What you have to do
Beginning with the line where "Open PaPa's circular profile avatar" appears, restate each line word for word until the data ends. Pictures do not go in.

[Saved entries]
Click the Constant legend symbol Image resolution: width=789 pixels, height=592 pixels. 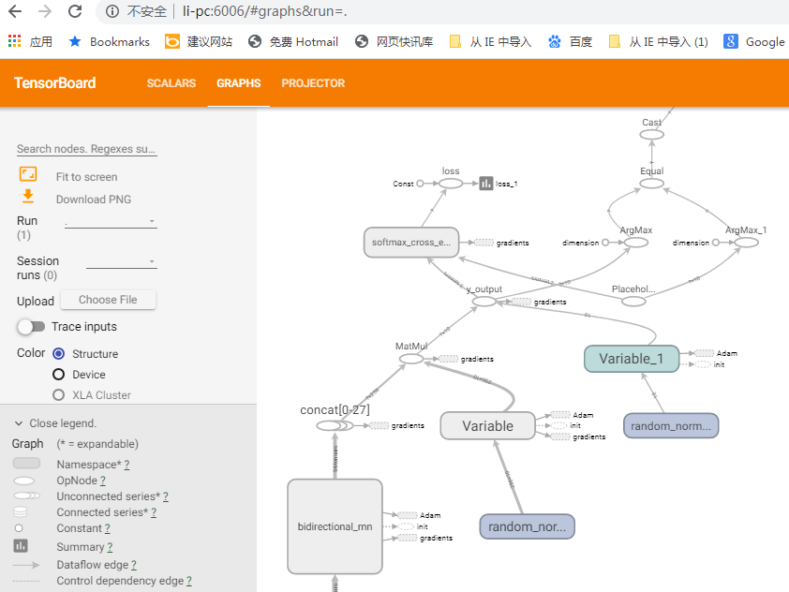pyautogui.click(x=19, y=528)
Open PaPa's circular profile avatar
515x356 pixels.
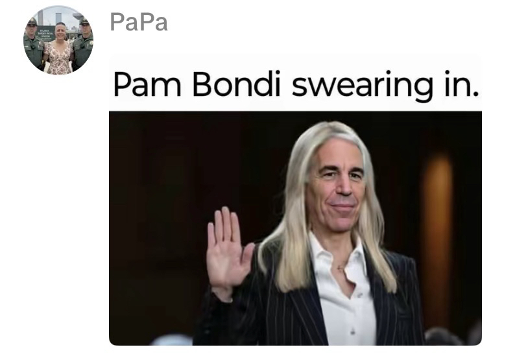[58, 40]
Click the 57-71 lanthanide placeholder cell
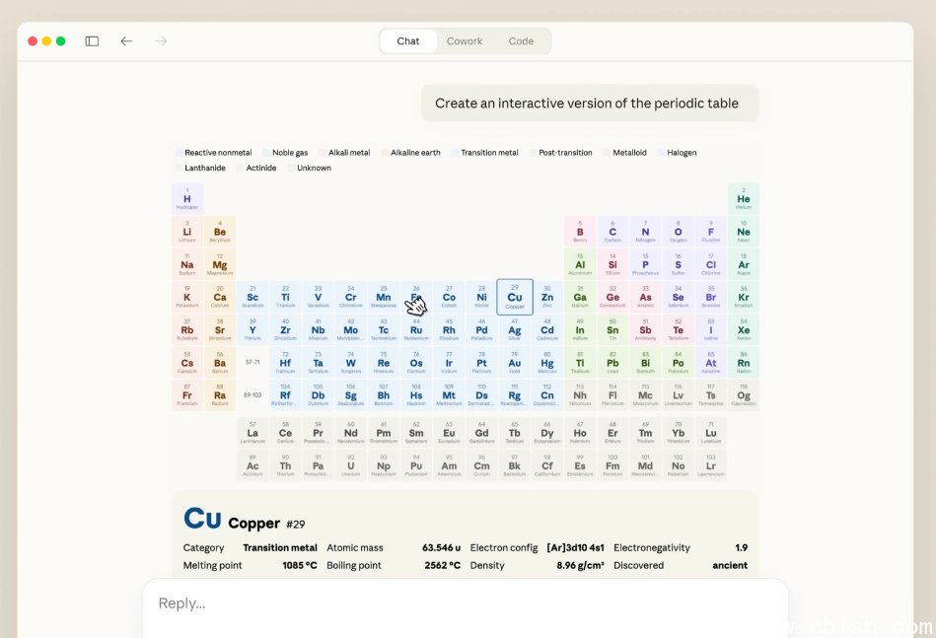 pos(252,363)
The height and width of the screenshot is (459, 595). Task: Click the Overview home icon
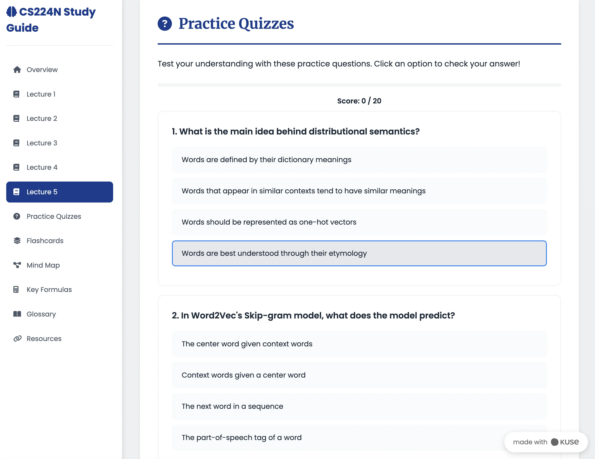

Solution to this exercise
Open PaPa's circular profile avatar
515x356 pixels.
[58, 40]
Click the 57-71 lanthanide placeholder cell
 pos(252,363)
The height and width of the screenshot is (459, 595). Task: Click the Overview home icon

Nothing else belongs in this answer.